Despite distinct dissimilarities, diverse cancers express several common pro-tumorigenic traits. We present here evidence that the pro-apoptotic protein Par-4 utilizes one such common tumorigenic trait to become selectively activated and induce apoptosis in cancer cells. Elevated PKA activity noted in cancer cells activated the apoptotic function of ectopic Par-4 or its SAC domain, which induces apoptosis selectively in cancer cells and not in normal or immortalized cells. PKA preferentially phosphorylated Par-4 at the T155 residue within the SAC domain in cancer cells.
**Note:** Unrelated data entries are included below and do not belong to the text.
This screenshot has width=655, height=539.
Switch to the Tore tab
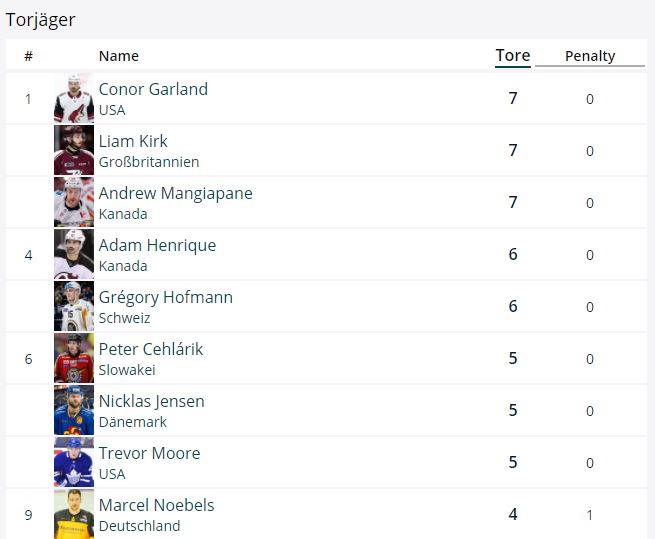pos(513,56)
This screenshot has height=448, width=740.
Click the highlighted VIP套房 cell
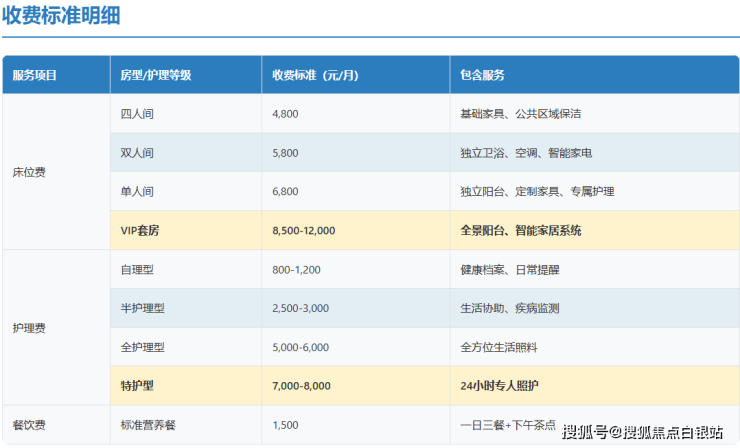[x=140, y=230]
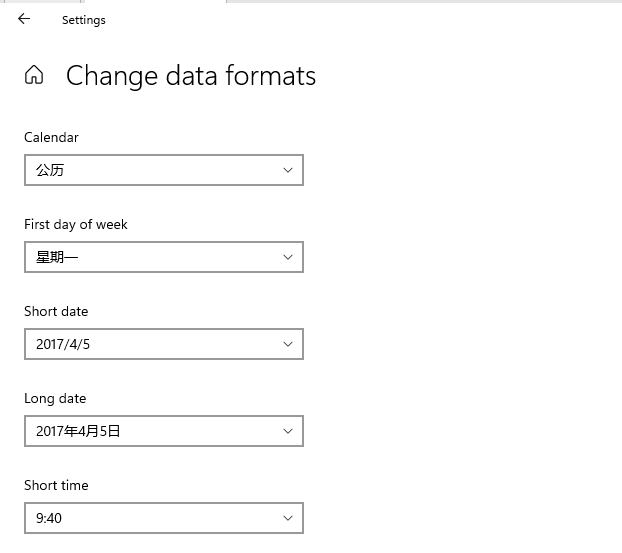Open the Short time dropdown showing 9:40
Screen dimensions: 622x553
click(x=150, y=518)

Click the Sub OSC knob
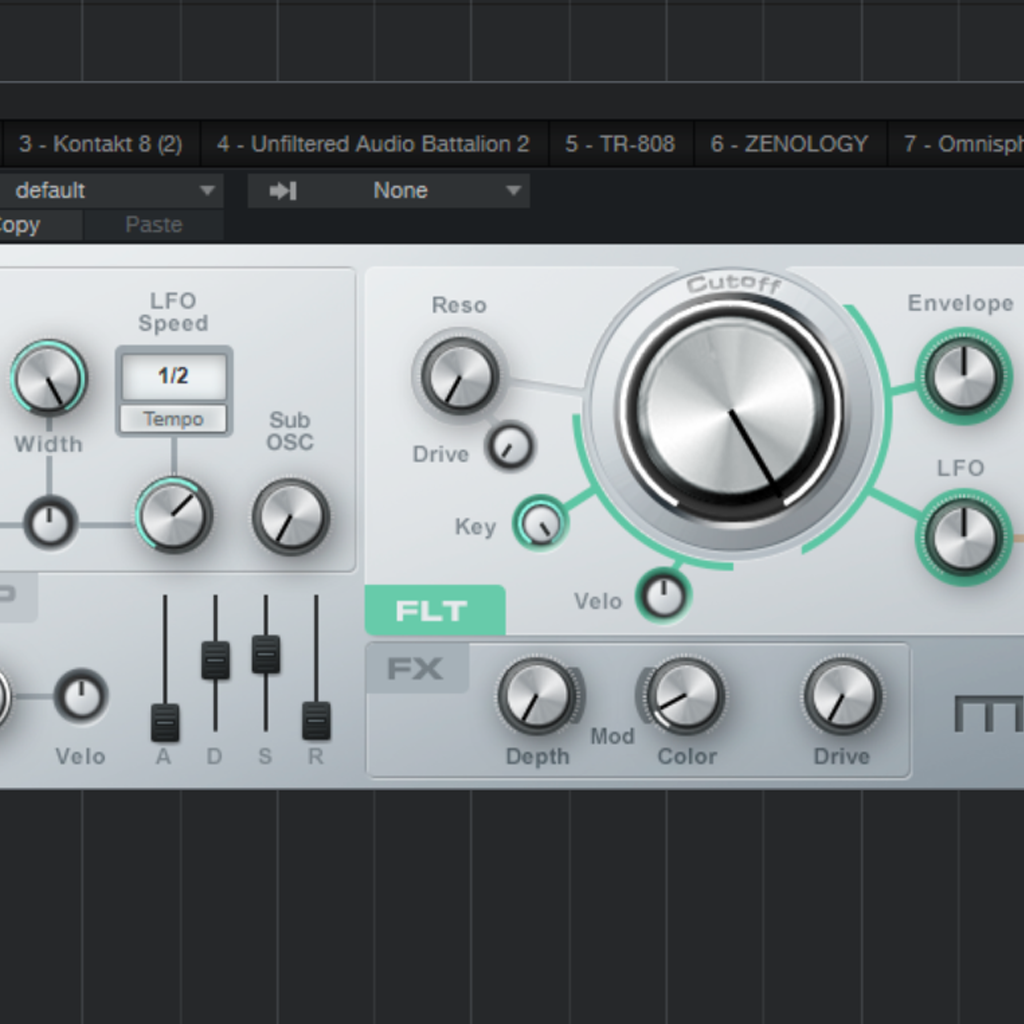click(291, 517)
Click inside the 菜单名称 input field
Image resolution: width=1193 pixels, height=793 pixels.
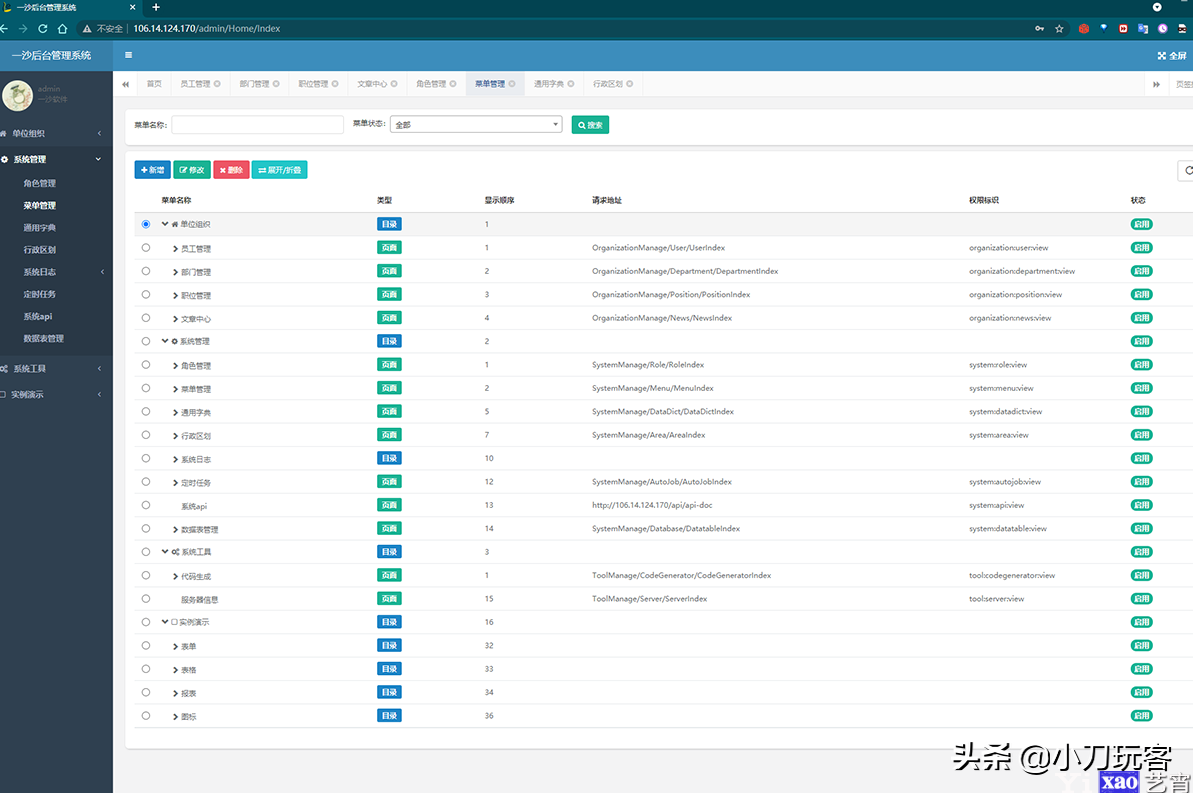[257, 123]
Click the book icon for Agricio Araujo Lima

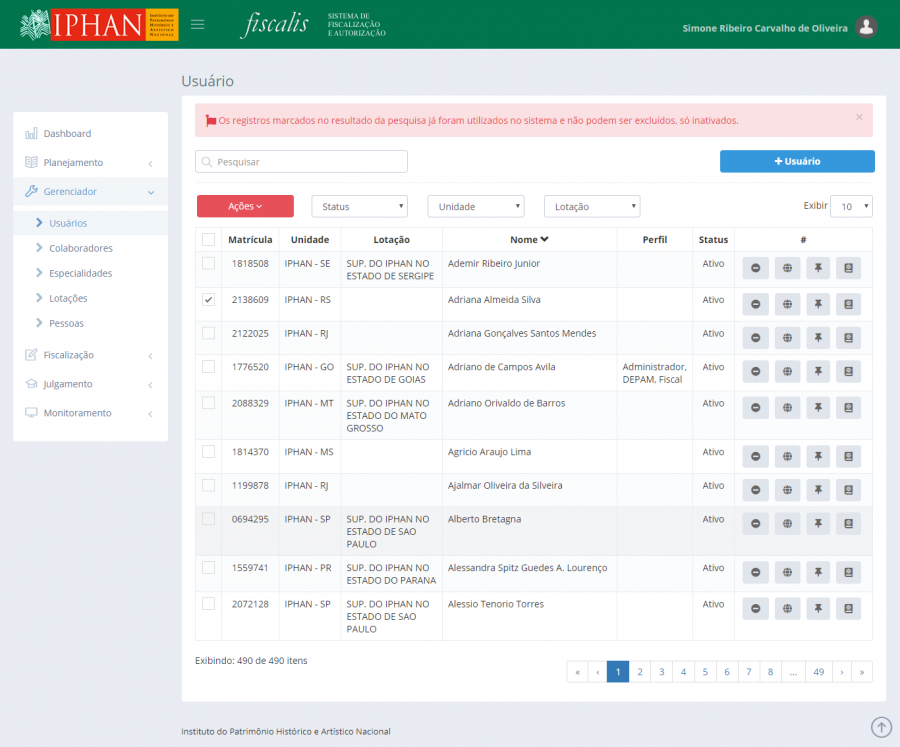pyautogui.click(x=848, y=456)
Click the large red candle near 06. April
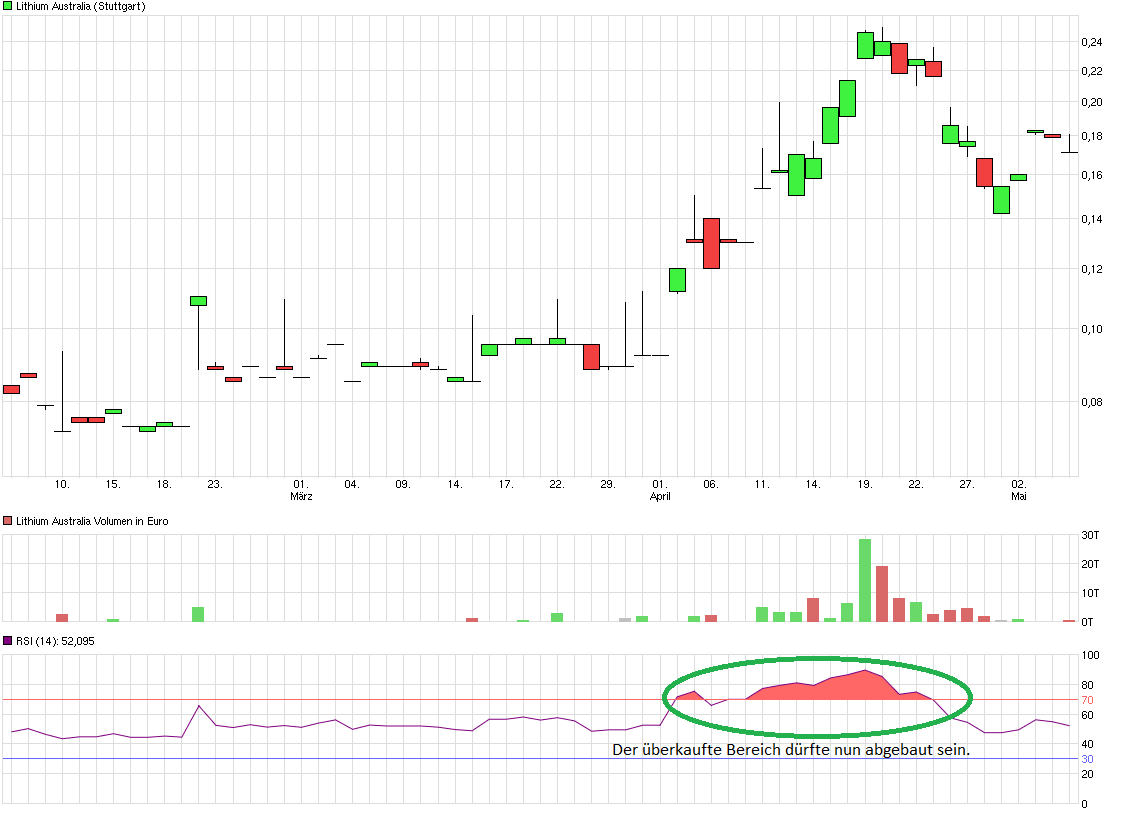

Moreover, pharmacological-, peptide- or siRNA-mediated inhibition of PKA activity in cancer cells resulted in abrogation of both T155 phosphorylation and apoptosis by Par-4. The mechanism of activation of endogenous Par-4 was similar to that of ectopic Par-4, and in response to exogenous stimuli, endogenous Par-4 induced apoptosis by a PKA and phospho-T155 dependent mechanism. Enforced elevation of PKA activity in normal cells resulted in apoptosis by the SAC domain of Par-4 in a T155-dependent manner. Together, these observations suggest that selective apoptosis of cancer cells by the SAC domain of Par-4 involves phosphorylation of T155 by PKA. These findings uncover a novel mechanism engaging PKA, a pro-cancerous activity commonly elevated in most tumor cells, to activate the cancer selective apoptotic action of Par-4.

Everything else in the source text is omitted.